Female Sling Implantation
Female Sling implantation is the standard surgical treatment for stress urinary incontinence in women. Slings provide support to the pelvic floor muscles and help the urethra to better resist pressure from a full bladder. Slings are placed under the urethra to support it. There are various types, depending on:
- Their material. Slings can be synthetic or made of human or animal tissue
- Their shape. Slings can vary in length and width
- The way they attach to tissue
Which type of sling is recommended for you depends on your individual situation and needs. It also depends on the availability of different types of slings in your hospital and your surgeon’s experience with them.
When should I consider a sling?
Sling implantation is the most commonly recommended option for the treatment of SUI. Slings improve SUI in 85 to 90% of cases. If the surgery is successful, the effect is generally long-lasting.
Your doctor can also recommend this surgery if you have mixed urinary incontinence.

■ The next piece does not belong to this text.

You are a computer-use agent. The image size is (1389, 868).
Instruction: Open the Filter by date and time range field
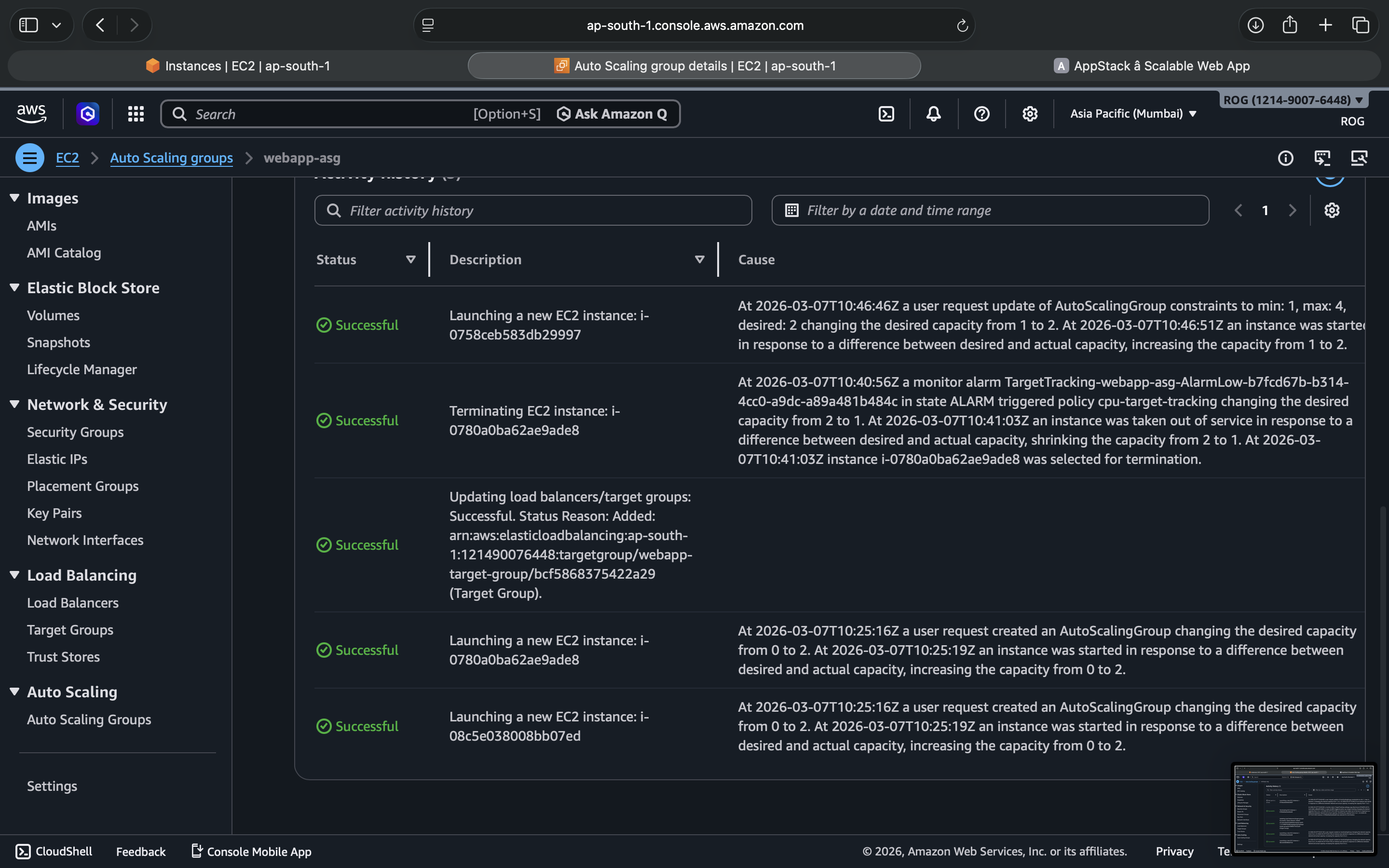click(x=990, y=211)
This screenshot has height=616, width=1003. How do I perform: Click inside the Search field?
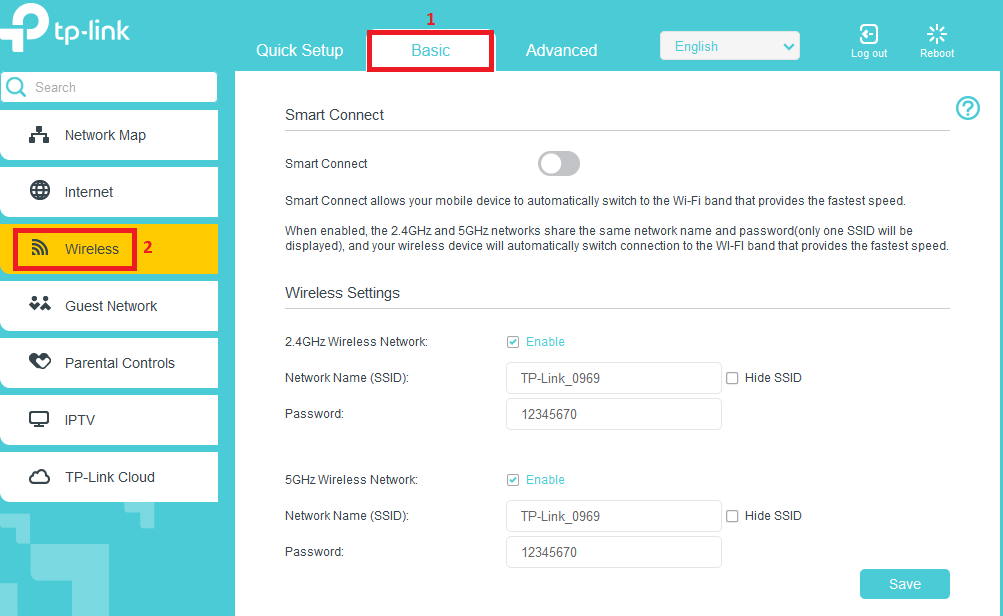coord(110,87)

Because the surgery aims to treat only SUI symptoms, it may be less effective.
How are slings implanted?
For the procedure you usually receive local or spinal anaesthesia, but in some cases you may be recommended general anaesthesia. First the doctor inserts a catheter to make sure that your bladder is completely empty during surgery.
The doctor then makes an incision in the front of the vaginal wall to insert the sling. The two ends of the sling are put in position on both sides of the urethra, shaping the sling like a hammock. Finally, the ends of the sling are attached to tissue. In retropubic slings, the ends are attached just above the pubic bone. In transobturator slings the ends are attached to tissue around the groin (Fig. 1a and 1b).
How do I prepare for the procedure?
Before the surgery the doctor will ask for a urine sample to make sure you do not have a urinary tract infection. If you have an infection, your doctor will prescribe antibiotics before, during, and after the operation.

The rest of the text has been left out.